I am using an algorithm to lemmatize a text vector. The output is a .txt file stored in the way shown in the picture below.
The original word is listed in the first column, whilst the various lemmas are listed in the second column, followed by some grammatical classifications. I want to read this into R, but have no idea how to do this. I have tried various forms of separators, but none seem to work.

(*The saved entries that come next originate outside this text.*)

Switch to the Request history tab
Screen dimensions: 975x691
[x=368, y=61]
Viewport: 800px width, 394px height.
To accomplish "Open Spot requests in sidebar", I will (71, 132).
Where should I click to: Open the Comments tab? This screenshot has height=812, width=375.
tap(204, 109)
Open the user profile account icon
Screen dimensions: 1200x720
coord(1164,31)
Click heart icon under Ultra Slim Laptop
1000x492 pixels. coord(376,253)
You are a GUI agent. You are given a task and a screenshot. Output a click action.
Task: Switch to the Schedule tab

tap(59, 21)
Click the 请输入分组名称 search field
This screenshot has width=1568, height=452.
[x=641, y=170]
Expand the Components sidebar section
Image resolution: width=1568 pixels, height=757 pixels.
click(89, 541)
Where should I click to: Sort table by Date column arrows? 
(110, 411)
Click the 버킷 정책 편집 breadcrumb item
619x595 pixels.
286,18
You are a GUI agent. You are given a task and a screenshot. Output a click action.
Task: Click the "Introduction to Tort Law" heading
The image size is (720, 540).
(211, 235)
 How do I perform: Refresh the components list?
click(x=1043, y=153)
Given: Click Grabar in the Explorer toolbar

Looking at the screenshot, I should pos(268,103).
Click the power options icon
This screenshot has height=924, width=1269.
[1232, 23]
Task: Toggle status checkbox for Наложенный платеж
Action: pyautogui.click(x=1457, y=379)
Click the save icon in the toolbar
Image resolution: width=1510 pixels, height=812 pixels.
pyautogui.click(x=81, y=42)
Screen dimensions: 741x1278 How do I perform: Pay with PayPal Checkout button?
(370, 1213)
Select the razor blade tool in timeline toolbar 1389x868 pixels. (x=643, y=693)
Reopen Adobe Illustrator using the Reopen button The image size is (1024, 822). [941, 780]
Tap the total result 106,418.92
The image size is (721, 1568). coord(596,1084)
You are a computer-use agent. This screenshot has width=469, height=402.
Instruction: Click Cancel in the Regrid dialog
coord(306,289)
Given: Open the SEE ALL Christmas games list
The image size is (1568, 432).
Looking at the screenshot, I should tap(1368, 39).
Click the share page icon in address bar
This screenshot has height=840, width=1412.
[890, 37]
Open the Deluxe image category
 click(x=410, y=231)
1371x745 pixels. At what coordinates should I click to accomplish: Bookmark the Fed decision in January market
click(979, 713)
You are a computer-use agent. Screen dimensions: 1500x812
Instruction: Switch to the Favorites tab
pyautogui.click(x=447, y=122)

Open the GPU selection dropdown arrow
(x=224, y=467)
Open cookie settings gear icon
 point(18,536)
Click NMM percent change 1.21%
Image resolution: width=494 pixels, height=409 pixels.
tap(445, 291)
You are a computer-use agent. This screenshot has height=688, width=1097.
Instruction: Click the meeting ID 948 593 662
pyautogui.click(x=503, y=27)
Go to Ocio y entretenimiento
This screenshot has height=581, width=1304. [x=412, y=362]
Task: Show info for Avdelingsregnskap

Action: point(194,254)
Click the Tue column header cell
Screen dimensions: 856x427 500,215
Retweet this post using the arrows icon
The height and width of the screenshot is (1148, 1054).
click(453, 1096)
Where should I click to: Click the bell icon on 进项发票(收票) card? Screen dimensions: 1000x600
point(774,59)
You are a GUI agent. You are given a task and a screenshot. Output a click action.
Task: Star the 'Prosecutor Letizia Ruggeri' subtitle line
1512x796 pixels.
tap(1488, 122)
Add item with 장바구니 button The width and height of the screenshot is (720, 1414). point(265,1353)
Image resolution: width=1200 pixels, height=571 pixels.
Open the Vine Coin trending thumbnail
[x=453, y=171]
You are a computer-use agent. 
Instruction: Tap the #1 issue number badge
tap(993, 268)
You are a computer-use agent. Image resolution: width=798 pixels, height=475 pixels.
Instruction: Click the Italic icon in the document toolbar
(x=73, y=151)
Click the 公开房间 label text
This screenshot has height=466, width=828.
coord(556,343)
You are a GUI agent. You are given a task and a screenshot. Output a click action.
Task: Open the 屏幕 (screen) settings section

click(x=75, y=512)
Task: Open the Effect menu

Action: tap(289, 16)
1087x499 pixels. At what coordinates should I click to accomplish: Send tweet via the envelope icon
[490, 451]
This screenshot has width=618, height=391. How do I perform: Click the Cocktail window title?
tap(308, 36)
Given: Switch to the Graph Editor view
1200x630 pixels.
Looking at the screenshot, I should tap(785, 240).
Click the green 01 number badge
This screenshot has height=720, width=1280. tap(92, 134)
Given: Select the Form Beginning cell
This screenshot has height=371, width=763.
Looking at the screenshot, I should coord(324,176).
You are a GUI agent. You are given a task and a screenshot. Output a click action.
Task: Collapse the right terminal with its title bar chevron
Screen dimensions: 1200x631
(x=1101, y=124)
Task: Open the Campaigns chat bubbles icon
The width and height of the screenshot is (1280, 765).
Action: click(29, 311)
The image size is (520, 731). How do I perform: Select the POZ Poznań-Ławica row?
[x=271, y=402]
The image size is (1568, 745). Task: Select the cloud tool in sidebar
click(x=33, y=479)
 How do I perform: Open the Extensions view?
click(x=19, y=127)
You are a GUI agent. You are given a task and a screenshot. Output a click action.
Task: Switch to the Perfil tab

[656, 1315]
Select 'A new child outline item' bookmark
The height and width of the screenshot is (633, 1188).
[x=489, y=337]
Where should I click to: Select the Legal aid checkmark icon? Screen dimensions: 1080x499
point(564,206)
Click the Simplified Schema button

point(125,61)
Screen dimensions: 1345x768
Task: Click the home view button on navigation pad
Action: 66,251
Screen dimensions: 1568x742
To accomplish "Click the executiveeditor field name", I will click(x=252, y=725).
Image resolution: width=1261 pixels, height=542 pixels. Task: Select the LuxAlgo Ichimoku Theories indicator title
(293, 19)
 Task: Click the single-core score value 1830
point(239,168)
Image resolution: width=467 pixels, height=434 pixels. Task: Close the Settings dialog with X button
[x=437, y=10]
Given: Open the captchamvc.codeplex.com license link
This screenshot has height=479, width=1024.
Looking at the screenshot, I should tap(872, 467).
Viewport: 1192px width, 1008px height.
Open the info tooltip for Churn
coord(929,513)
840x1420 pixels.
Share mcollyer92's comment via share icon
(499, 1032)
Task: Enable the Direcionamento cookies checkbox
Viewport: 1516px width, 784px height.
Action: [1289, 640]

Ideally, I want the data frame in R to look as follows, where I only read the first occurence of each lemma:
Perhaps the best option could be to read the data, keep only the first occurence (ie. da da adv), then do something like text to columns and only keep the first two columns.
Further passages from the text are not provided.